Please rewrite the stretch of data from the line containing "Where should I" through the end of the data, requests included, with every click coordinate in the answers multiplied by 2.1 and rounded to the nearest whole number, halves rounding up. Leave the pictures out of your answer.

Data contained in a dataset:

──────────

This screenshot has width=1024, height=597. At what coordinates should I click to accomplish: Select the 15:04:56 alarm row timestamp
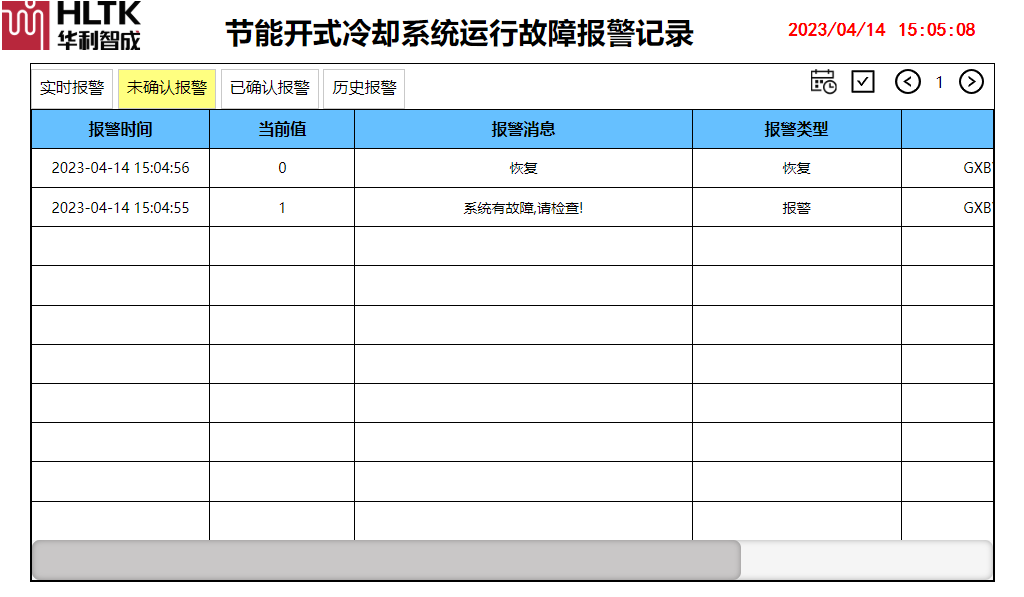pyautogui.click(x=120, y=168)
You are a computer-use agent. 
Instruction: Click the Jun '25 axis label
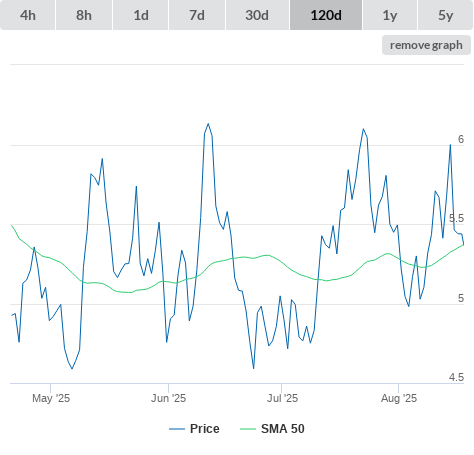[168, 398]
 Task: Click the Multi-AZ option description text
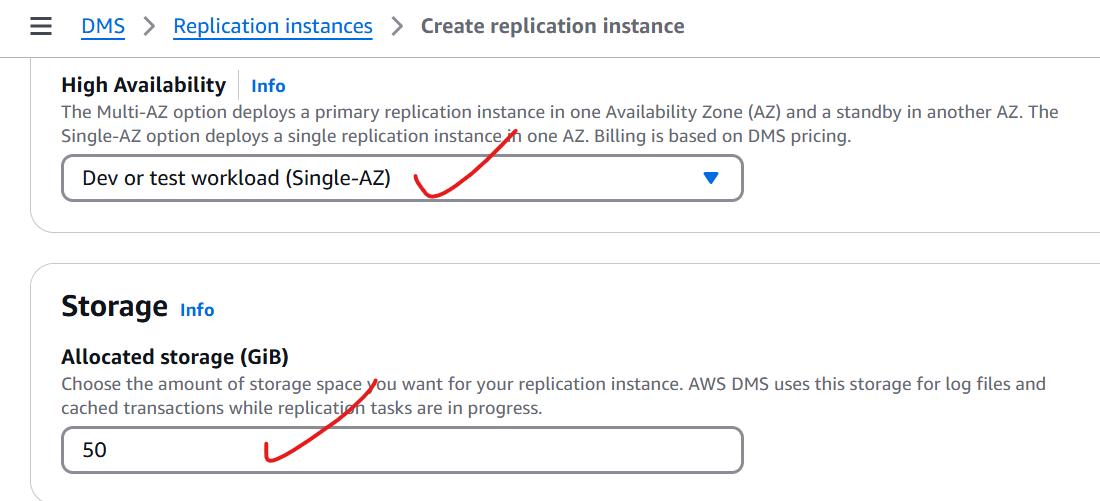tap(560, 123)
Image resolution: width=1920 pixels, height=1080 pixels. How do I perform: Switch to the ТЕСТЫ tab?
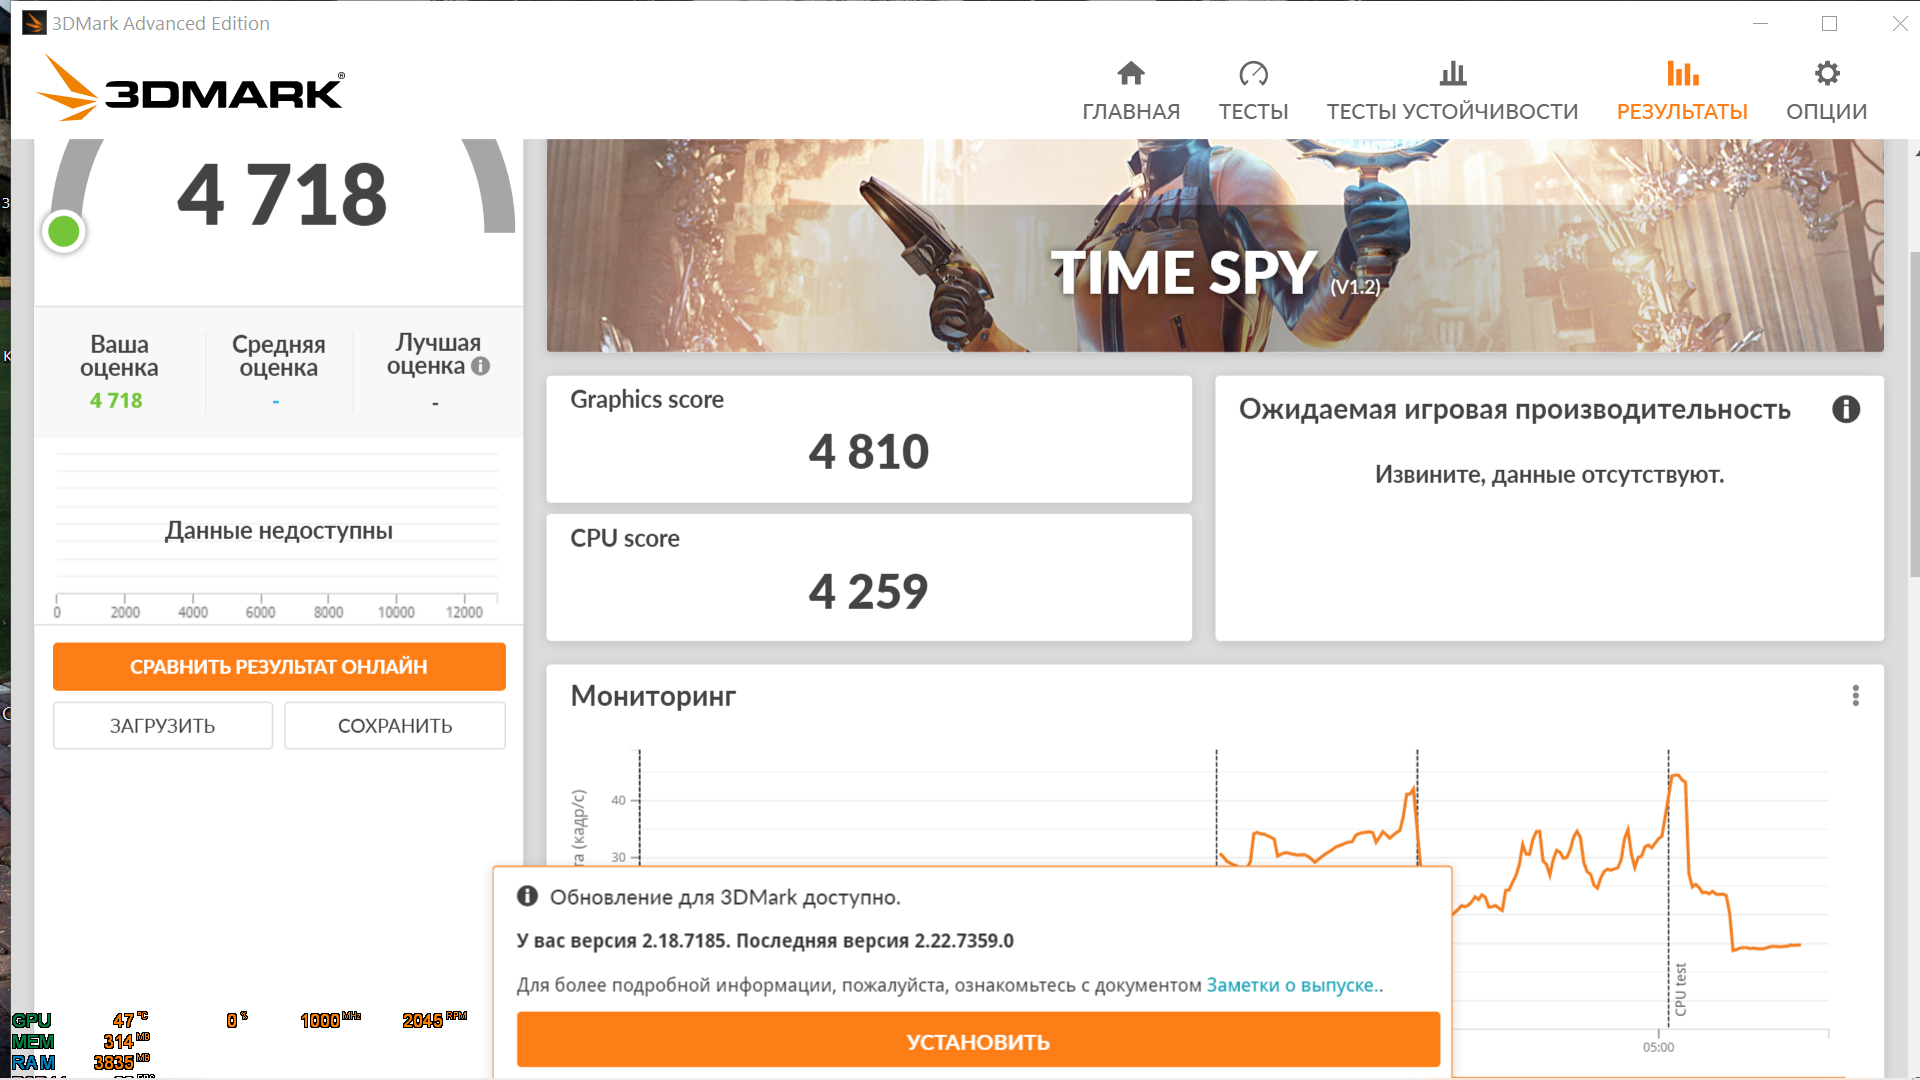1253,111
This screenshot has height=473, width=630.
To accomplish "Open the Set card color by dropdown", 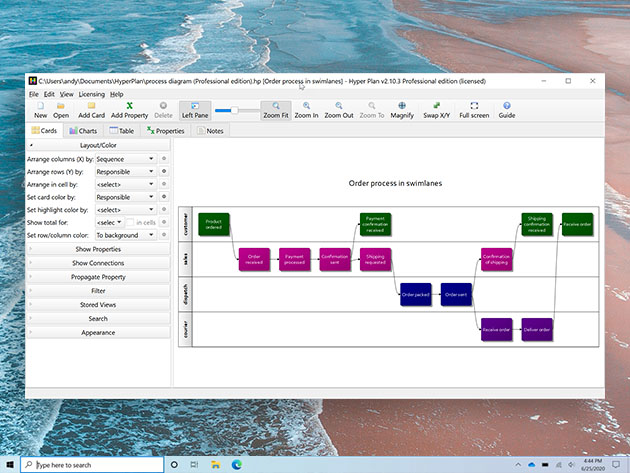I will 125,197.
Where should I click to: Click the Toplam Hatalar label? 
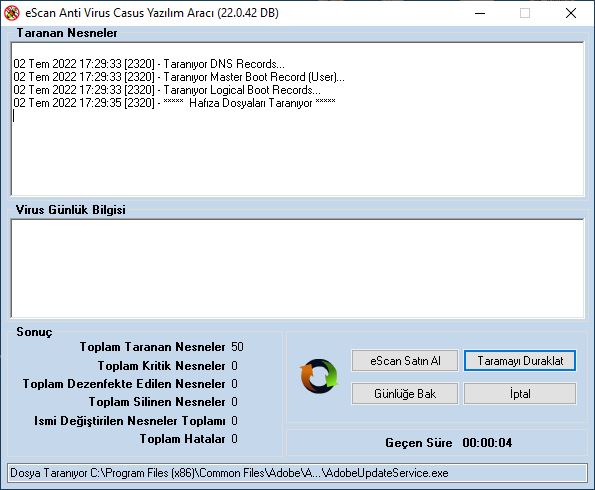click(183, 439)
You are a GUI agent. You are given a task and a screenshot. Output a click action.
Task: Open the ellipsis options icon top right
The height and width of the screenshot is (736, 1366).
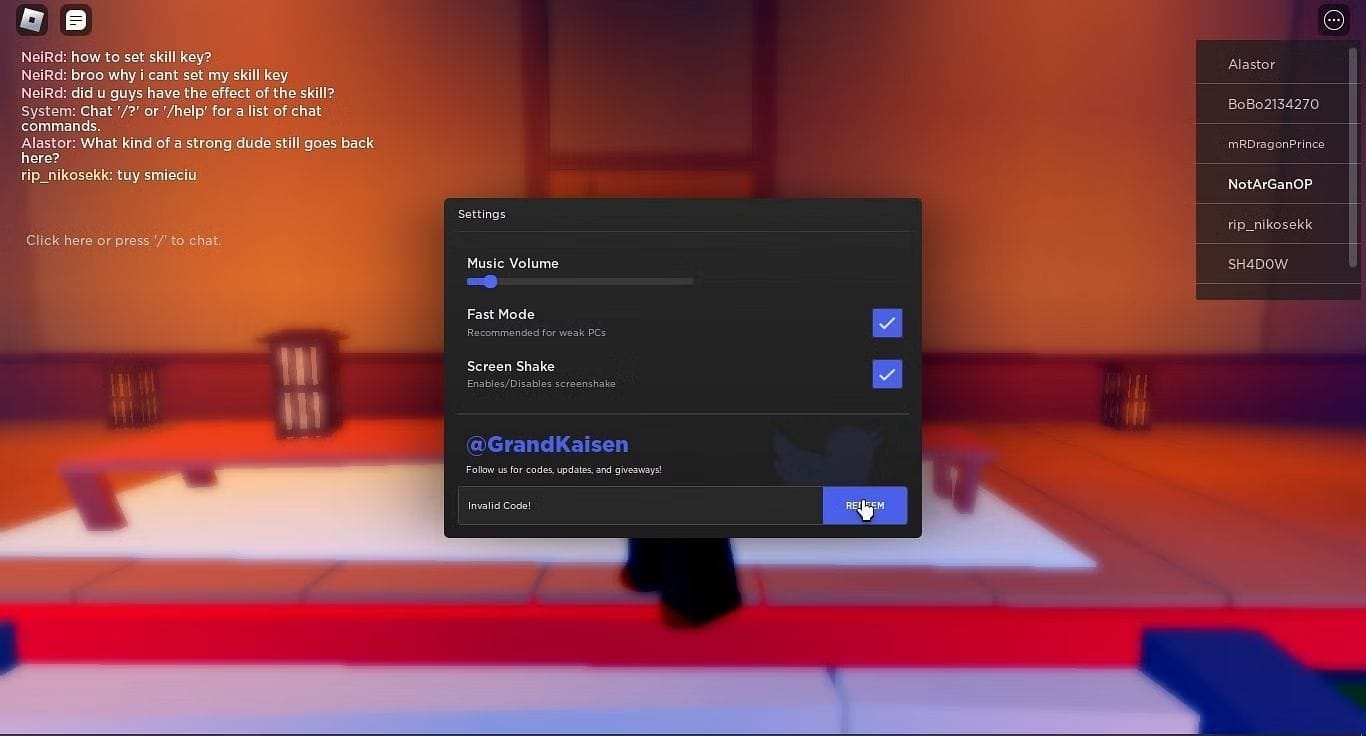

──────────

→ Result
Where should I click to: Click the Toplam Hatalar label? 
click(384, 922)
You are a GUI agent. You are given a task and a screenshot. Output a click action.
Task: Open the ellipsis options icon top right
The height and width of the screenshot is (736, 1366).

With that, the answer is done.